Justin Bieber releases sultry and controversial “Justice”

A far cry from “Believe,” Bieber contemplates deeper themes on his 12th album.

Emily Coffey, Deputy Arts and Entertainment Editor

Released March 19, “Justice” soars above previous works, adding in rock elements and self-contemplation all while returning to his classic ballad writing. The album features some especially lucrative features like Daniel Caesar, Benny Blanco, Dominik Fike and Chance the Rapper. The best songs, arguably, come from these features. 


Exceptionally good is “Peaches,” which features Caesar and Giveon. Moving at a perfect clip and being cleverly produced, its gorgeous chord progressions and swinging beat combine to form a golden hit. Merging slightly into rhythm and blues territory, the song combines effortlessly with the rest of the album, while still remaining distinguishable.

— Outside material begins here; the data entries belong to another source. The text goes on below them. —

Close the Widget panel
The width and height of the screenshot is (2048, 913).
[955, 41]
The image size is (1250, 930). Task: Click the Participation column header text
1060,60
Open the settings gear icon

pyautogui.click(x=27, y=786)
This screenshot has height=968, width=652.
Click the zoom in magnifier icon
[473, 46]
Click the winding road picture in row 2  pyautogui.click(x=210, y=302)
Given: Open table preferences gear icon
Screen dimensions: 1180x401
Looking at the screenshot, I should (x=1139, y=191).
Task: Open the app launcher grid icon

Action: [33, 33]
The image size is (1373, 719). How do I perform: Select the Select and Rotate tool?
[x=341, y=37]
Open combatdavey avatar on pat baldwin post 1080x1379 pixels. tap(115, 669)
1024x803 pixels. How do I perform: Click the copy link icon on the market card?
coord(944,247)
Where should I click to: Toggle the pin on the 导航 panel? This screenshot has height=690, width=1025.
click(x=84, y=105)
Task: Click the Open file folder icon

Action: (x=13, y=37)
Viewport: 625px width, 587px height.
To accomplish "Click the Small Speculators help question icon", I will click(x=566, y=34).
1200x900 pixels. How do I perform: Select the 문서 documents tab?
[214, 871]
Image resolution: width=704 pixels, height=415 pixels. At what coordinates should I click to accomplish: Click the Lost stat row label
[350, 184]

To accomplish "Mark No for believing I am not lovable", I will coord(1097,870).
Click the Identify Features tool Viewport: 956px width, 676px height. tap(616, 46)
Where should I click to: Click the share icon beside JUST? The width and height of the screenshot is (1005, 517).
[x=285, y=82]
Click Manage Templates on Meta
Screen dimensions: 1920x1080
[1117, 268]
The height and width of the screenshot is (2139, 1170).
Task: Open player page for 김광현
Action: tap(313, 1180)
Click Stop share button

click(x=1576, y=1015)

Though his melodies remain as simple and broadly loveable as in previous albums, Bieber shows a better command of rhythm and layering. “Ghost” is a great example of just this. Complex and followable, each piece of the song comes together, though some audiences may find the synths toward the chorus overused.  

Though musically productive, “Justice” attempts to draw parallels between Martin Luther King Jr. ‘s speeches and Bieber’s personal love life, which lacks tact and is quite frankly, bad timing. “MLK interlude” is a great artistic choice, in terms of giving the listener a break from his music and communicating a deeper meaning. However, in the next song, Beiber references exact words from the speech about social justice and uses them to describe his love for his wife.


Produced by Benny Blanco and Finneas, “Lonely” ends the album. The simplicity of the background synth allows the sorrow to really shine. 

“Everybody saw me sick/ and it felt like no one gave a s—,” Bieber sings in the second verse. 

He goes on to explore the grief and lack of support young stars often face. Bieber has had his fair share of scandals, and especially in his younger years. It would make sense then, that he faces so much anxiety in his current relationship about his past. He expresses this on “Deserve You.” 

“Night after night you fall asleep on me/ I’m prayin I don’t go back to who I was,” Bieber sings in the pre-chorus. 

It is hard to condemn his fanboy love stories, especially when he expresses them with such sweet simplicity. However, his lyrics do leave a little to be desired when it comes to complexity. His music is not intelligent, but it is at the very least, honest. 


Bieber will begin his tour on June 2, after a re-route and delay. Although his tracks failed to shoot up the Top 10 on the Billboard 200, his name alone guarantees a radio-friendly album. In the past, the key to his greatest hits have been features, which this album is heavily laced with. Overall, this album is certainly a progression, from a teen star.